— START Record list —

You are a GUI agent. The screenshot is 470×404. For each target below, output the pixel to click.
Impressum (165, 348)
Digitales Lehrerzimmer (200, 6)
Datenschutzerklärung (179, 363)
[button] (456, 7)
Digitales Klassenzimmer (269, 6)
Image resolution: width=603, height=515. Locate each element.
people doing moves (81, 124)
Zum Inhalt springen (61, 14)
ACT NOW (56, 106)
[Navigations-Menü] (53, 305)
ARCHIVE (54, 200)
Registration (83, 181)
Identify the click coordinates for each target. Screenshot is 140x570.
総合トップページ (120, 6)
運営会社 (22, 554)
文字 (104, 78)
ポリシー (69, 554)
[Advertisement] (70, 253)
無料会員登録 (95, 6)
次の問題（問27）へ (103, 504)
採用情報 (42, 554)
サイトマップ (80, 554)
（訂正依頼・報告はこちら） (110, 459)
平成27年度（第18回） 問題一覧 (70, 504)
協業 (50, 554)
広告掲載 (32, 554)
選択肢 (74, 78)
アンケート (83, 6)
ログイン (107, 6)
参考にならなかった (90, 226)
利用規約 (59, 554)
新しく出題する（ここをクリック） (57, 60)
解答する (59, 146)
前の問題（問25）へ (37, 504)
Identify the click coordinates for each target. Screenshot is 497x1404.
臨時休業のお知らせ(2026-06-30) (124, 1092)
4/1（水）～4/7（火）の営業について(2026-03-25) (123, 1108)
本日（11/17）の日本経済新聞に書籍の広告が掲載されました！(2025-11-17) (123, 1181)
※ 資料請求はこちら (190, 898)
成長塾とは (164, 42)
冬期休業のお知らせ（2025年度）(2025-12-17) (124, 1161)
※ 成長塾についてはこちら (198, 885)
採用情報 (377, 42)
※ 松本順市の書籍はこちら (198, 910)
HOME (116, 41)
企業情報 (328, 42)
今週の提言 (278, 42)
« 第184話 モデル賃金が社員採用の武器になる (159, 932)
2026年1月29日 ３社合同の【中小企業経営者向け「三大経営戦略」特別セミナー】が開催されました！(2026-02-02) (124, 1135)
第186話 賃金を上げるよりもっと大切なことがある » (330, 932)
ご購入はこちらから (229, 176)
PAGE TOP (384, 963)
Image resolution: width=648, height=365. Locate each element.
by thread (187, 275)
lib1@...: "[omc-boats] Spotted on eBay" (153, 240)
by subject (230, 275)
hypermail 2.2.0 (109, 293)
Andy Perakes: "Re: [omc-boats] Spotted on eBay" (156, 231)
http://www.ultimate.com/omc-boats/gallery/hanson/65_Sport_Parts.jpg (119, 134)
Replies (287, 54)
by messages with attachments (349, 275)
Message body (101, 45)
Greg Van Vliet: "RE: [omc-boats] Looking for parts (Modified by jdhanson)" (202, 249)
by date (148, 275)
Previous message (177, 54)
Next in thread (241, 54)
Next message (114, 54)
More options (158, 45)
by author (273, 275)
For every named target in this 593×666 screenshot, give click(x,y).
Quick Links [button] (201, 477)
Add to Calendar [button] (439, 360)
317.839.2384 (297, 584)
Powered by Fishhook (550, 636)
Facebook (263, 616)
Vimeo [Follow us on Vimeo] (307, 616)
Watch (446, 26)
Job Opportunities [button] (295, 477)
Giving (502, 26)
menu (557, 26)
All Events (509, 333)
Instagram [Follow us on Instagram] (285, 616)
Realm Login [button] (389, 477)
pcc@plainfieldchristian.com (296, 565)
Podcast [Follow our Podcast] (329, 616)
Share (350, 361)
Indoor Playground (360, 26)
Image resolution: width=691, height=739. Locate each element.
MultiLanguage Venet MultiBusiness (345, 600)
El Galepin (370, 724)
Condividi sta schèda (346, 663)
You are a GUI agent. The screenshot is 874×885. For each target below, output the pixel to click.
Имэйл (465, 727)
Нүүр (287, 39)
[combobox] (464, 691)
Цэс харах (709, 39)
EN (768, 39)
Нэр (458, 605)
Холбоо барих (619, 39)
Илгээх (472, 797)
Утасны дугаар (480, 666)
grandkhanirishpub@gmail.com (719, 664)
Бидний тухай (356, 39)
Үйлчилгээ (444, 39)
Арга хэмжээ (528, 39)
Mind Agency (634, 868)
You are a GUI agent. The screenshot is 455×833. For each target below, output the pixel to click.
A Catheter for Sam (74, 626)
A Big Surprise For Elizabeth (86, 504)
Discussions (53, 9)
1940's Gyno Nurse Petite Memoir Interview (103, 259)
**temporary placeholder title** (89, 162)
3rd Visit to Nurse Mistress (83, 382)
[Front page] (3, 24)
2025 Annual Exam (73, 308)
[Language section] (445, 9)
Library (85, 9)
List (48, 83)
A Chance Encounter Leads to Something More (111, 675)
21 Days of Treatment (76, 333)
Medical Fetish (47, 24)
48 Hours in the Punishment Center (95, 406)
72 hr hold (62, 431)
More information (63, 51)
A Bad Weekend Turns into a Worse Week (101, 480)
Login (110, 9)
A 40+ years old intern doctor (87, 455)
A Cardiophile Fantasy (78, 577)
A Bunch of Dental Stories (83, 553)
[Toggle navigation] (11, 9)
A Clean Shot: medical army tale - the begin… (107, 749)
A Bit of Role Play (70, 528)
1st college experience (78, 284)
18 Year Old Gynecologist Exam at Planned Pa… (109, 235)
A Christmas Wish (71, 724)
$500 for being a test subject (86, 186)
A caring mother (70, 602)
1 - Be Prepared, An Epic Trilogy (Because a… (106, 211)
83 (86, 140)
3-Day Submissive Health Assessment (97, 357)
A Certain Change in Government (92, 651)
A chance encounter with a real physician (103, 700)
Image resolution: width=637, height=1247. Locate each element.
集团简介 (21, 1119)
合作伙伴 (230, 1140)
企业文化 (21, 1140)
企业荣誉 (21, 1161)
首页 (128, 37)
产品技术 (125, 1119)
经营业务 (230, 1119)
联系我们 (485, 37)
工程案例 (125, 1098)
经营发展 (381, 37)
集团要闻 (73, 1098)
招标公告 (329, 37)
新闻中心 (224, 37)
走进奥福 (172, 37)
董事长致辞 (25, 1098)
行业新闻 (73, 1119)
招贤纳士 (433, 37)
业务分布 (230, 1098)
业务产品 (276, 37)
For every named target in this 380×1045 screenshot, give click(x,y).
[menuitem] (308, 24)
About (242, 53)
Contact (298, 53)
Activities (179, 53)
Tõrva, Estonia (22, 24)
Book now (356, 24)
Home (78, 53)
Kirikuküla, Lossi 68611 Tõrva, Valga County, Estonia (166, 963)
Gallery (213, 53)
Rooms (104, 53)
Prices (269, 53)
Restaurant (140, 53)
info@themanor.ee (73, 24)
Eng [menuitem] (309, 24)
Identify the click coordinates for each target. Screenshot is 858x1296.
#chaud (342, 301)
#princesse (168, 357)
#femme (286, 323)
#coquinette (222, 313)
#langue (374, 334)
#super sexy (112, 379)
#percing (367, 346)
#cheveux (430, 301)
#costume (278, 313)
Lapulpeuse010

— END Record list —

_Written problem_.
Lay out the records as a numbered list, starting with the line that contains "Нүүр (287, 39)" and going on through the line that contains "1st college experience (78, 284)", with blank lines left out.

_Full answer_.
1. Нүүр (287, 39)
2. [combobox] (464, 691)
3. Цэс харах (709, 39)
4. EN (768, 39)
5. Нэр (458, 605)
6. Холбоо барих (619, 39)
7. Илгээх (472, 797)
8. Утасны дугаар (480, 666)
9. grandkhanirishpub@gmail.com (719, 664)
10. Бидний тухай (356, 39)
11. Үйлчилгээ (444, 39)
12. Арга хэмжээ (528, 39)
13. Mind Agency (634, 868)
14. You are a GUI agent. The screenshot is 455×833. For each target below, output the pixel to click.
15. A Catheter for Sam (74, 626)
16. A Big Surprise For Elizabeth (86, 504)
17. Discussions (53, 9)
18. 1940's Gyno Nurse Petite Memoir Interview (103, 259)
19. **temporary placeholder title** (89, 162)
20. 3rd Visit to Nurse Mistress (83, 382)
21. [Front page] (3, 24)
22. 2025 Annual Exam (73, 308)
23. [Language section] (445, 9)
24. Library (85, 9)
25. List (48, 83)
26. A Chance Encounter Leads to Something More (111, 675)
27. 21 Days of Treatment (76, 333)
28. Medical Fetish (47, 24)
29. 48 Hours in the Punishment Center (95, 406)
30. 72 hr hold (62, 431)
31. More information (63, 51)
32. A Bad Weekend Turns into a Worse Week (101, 480)
33. Login (110, 9)
34. A 40+ years old intern doctor (87, 455)
35. A Cardiophile Fantasy (78, 577)
36. A Bunch of Dental Stories (83, 553)
37. [Toggle navigation] (11, 9)
38. A Clean Shot: medical army tale - the begin… (107, 749)
39. A Bit of Role Play (70, 528)
40. 1st college experience (78, 284)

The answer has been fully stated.